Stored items

=== Section Start ===

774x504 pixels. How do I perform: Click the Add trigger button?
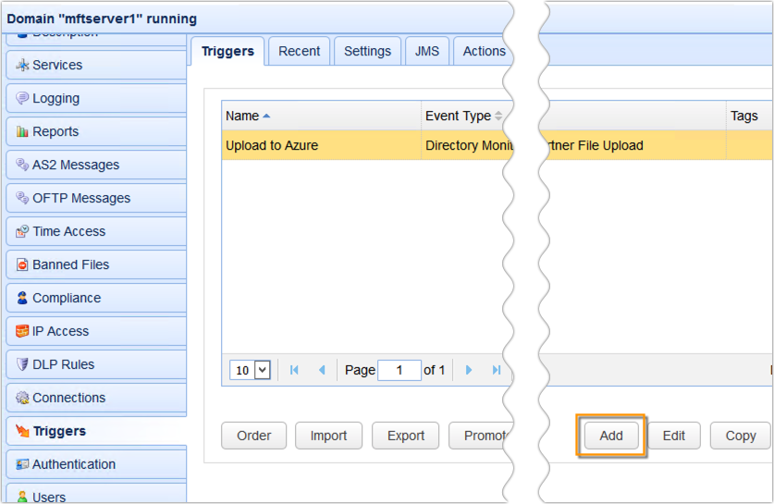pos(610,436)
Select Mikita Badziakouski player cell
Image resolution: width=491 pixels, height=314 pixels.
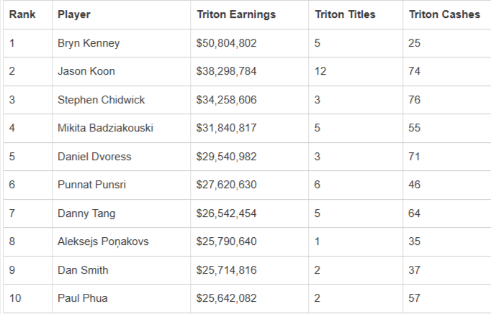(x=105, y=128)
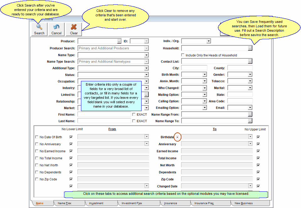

=== Section End ===

_What you need to do_. Your copy should hold all the data word for word. It should hold no pictures.

_Answer box_.
774x504 pixels. How do I perform: Click the Add trigger button?
pos(610,436)
Select Mikita Badziakouski player cell
Image resolution: width=491 pixels, height=314 pixels.
(x=105, y=128)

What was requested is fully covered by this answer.